CSAA sent teams of cartographers to survey California's roads for the production of maps, with the first ones produced in 1909. The organization also helped post thousands of porcelain-on-steel traffic signs throughout the state and continued to do so until the State of California took over the task in 1947.

CSAA began to offer automobile insurance in 1913 and homeowner's insurance in 1974.

In 1933, CSAA opened its first office in Nevada, and thereafter became the designated AAA affiliate in that state. In 1994, CSAA acquired the Automobile Club of Utah.

In 2005, CSAA and AAA Arizona announced they would affiliate under a shared holding company, AAA Club Affiliates. By 2006, AAA Club Affiliates counted AAA MountainWest, AAA Oklahoma/South Dakota, and the Hoosier Motor Club as members. AAA Northern Ohio joined in 2008. AAA Club Affiliates merged with AAA Mid-Atlantic in 2010 to form AAA Club Partners.

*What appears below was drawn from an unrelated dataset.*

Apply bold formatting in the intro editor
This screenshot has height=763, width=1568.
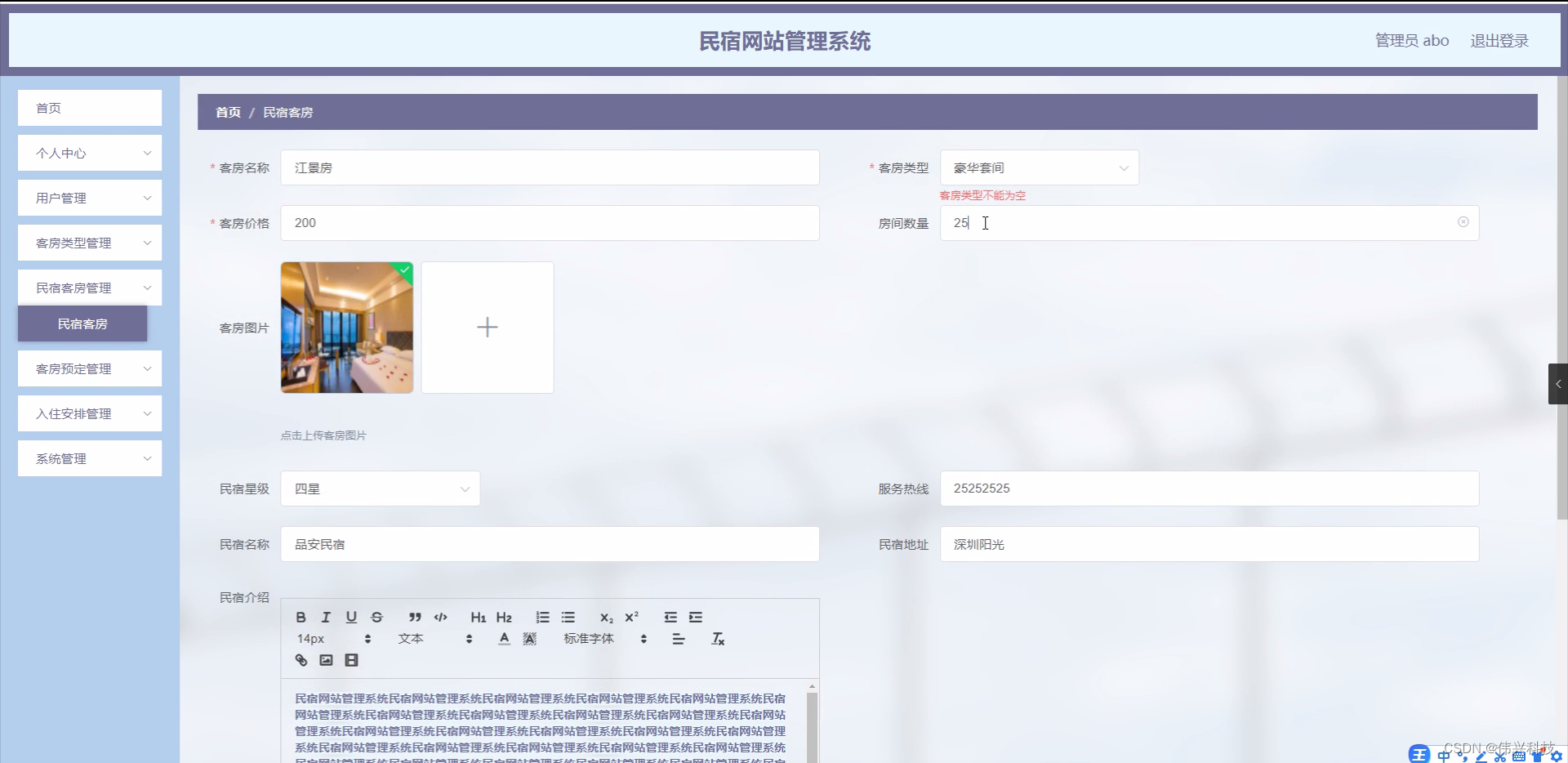pos(301,618)
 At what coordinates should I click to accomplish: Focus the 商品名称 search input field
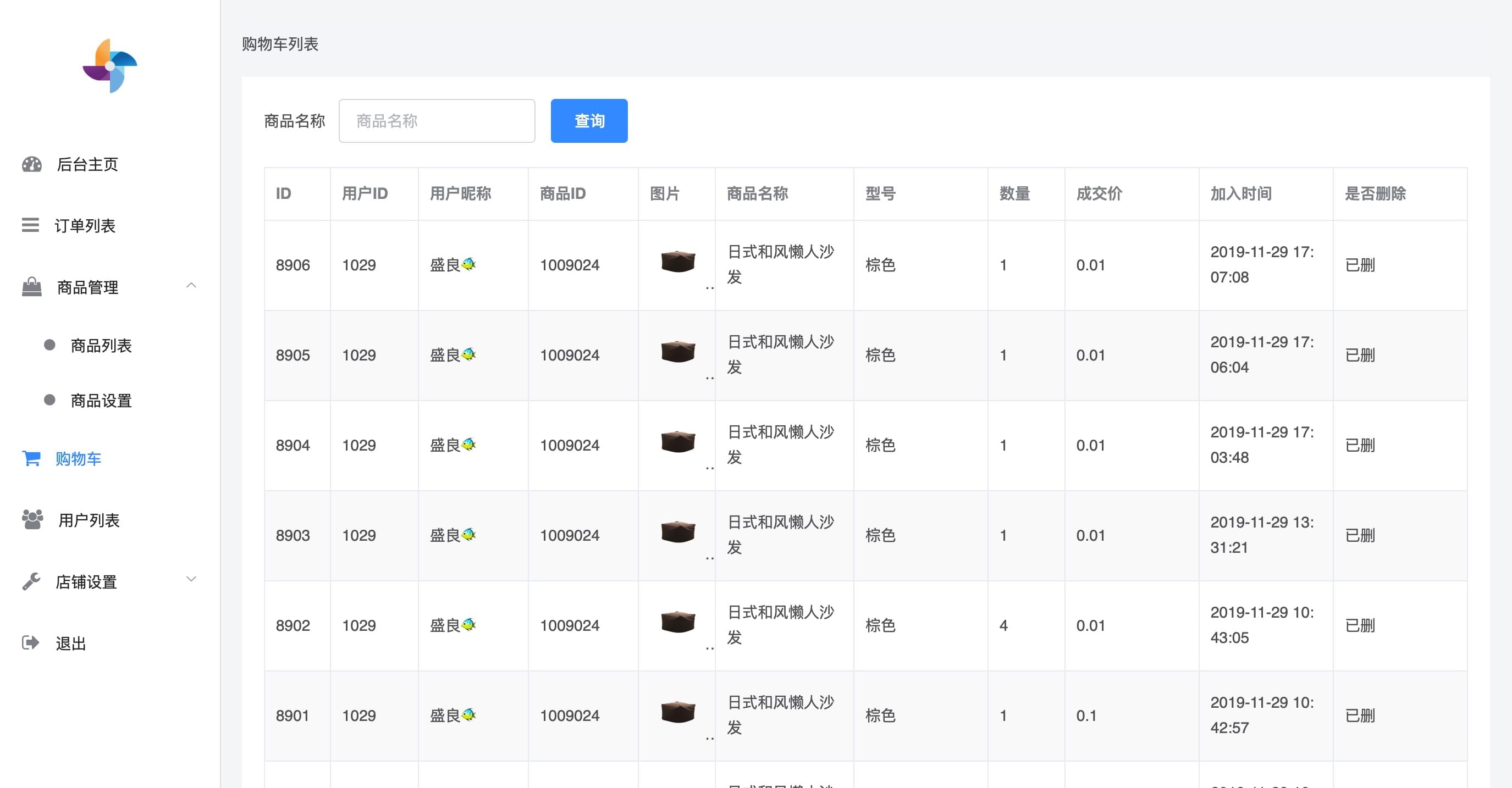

CSAA announced in 2007 that it was going to move its headquarters to Station Landing, a new office building in unincorporated Walnut Creek. The building was completed in 2009.

After doing business as California State Automobile Association for more than 103 years, the name was changed to AAA Northern California, Nevada & Utah, or AAA NCNU. This change took effect in February 2011, which was reflected in their December 15, 2010 corporate amendments filed with the California Secretary of State.

In 2010, there was a reported split of the insurance and auto club operations, with the auto club remaining a non-profit mutual benefit corporation, while the insurance side became a for-profit entity. The following year, the auto club moved its headquarters to Emeryville.

In 2013, the insurance company changed its name to CSAA Insurance Group, a AAA Insurer.
In April 2017, the auto-club company moved its headquarters from Emeryville to the Treat Towers in Walnut Creek, just a block away from the insurance group.